BOSTON –– The air inside Boston's TD Garden was a living thing—sharp, electric, thick with the primal growl of a crowd that hadn't come to spectate but to witness.
Canada and the United States, two nations bound by borders and bloodied by rivalry, clashed in a 4 Nations Face-Off overtime thriller that felt less like a game and more like a reckoning.
Bodies collided like asteroids, sticks cracked like thunder, and the pristine, merciless ice bore the scars of men who played not for contracts but crowns. When Connor McDavid buried the golden goal, the deafening roar of silence that followed wasn't just noise; for me, it was an awakening.
Hockey, I realize, isn't a sport. It's a sermon.
But let me backtrack.
Boos rang down as ‘O Canada’ was sang. A response by Americans after Canada booed The Star Spangled Banner.
The anthem's first note was met with jeers, followed by a dissonant chorus that set the tone for four periods of soul-pouring effort.
After gloves were dropped in their first tilt, no fists flew Thursday night.
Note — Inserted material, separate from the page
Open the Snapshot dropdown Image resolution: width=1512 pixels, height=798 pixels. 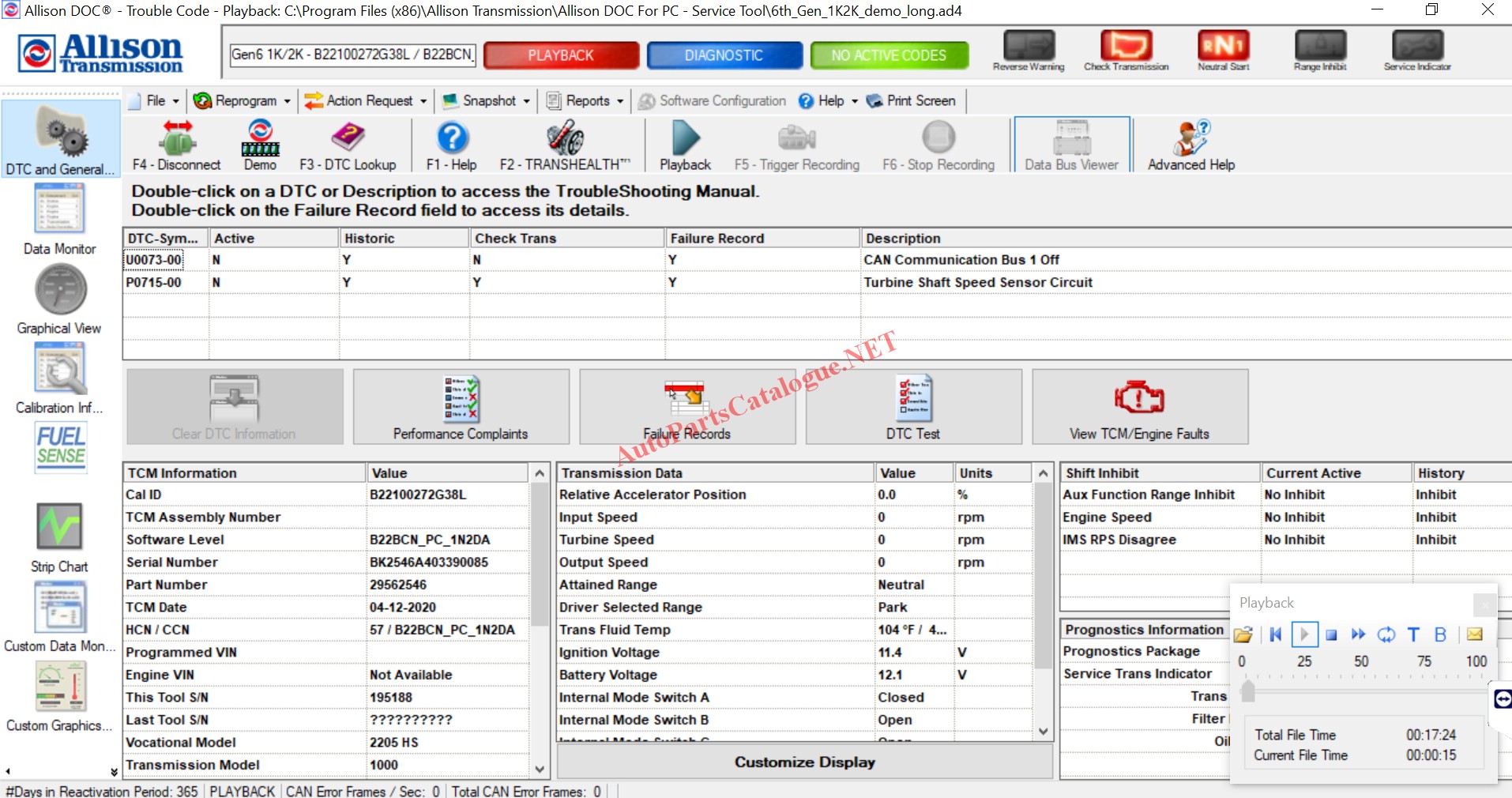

No gloves were dropped. There were some kerfluffles and scuffles, but the focus on the evening, for the fans, players, coaches and countries––was winning.
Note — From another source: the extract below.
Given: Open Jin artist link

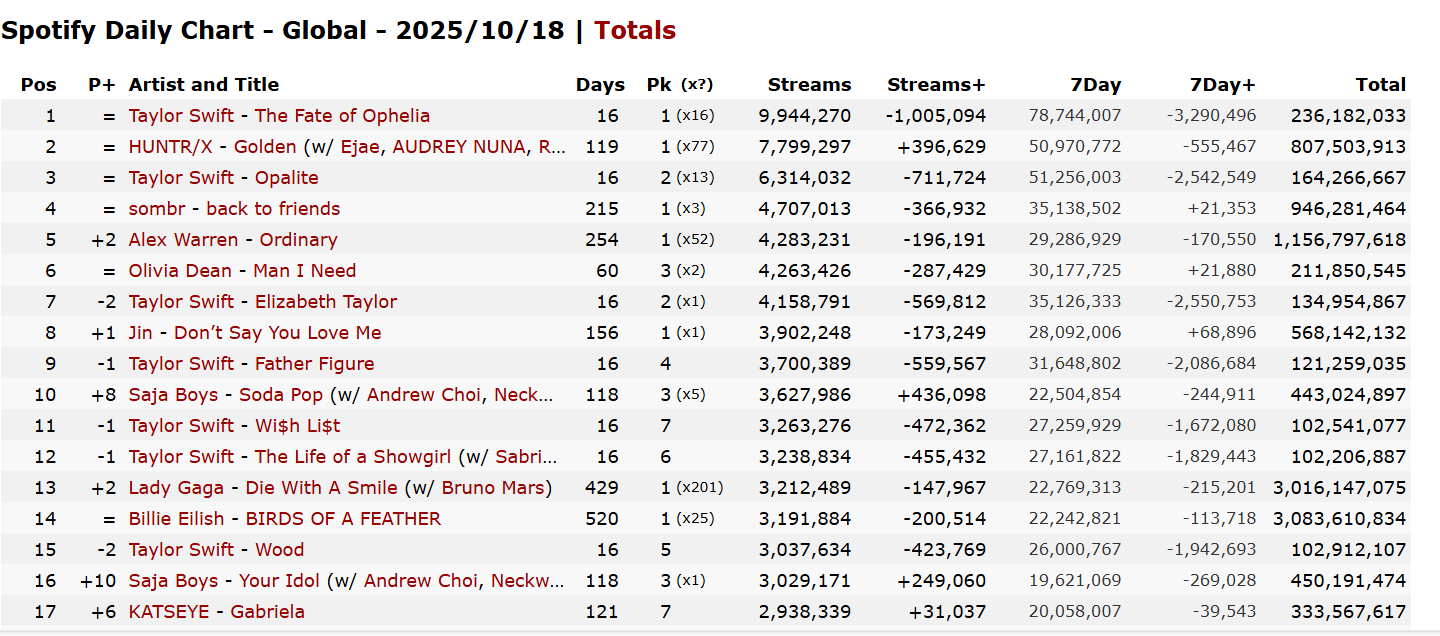Looking at the screenshot, I should click(140, 333).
The Tkachuk brothers—Brady and Matthew—led the charge, their faces etched with ferocity, indicating that America wanted to seize Canada's crown as kings on the international stage.
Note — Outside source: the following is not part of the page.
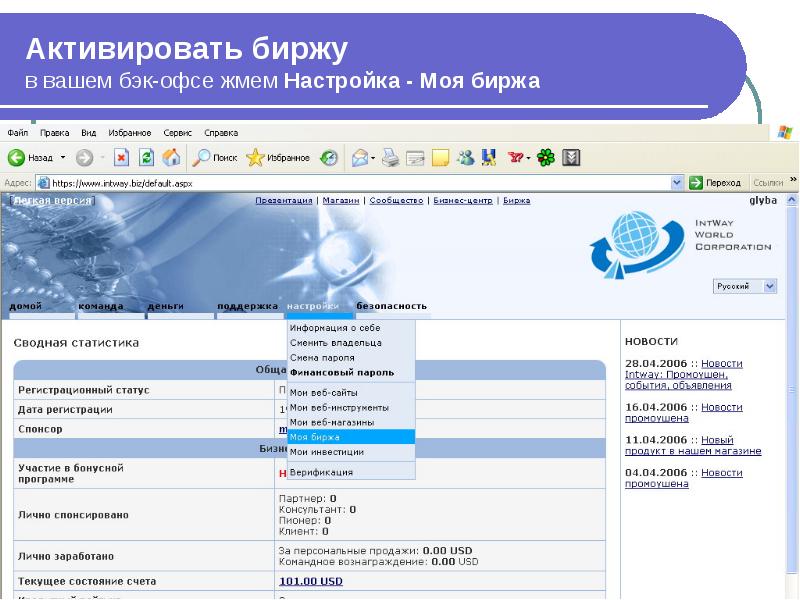
Task: Click the Mail envelope icon
Action: pos(359,157)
In a world where the NBA All-Star weekend had devolved into a three-point chucking circus and the NFL's Pro Bowl into flag-football farce, here were raw, unfiltered stakes on skates. Millionaires hurled themselves into boards, blocking shots with their teeth, bleeding for a cloth patch on their jersey.
Why?
Because hockey, I'd learn, is a sport steeped in ghosts.
I never heard of Willie O'Ree.
Growing up Black in America, hockey was a foreign country. The ice seemed as white as the faces that dominated it—Gretzky, Lemieux, Crosby. But this month, Black History Month, peeled back the frost.
It wasn't until today that I learned of the Colored Hockey League of the Maritimes, founded in 1895 by sons of escaped slaves, who revolutionized the game with the slapshot and the butterfly save.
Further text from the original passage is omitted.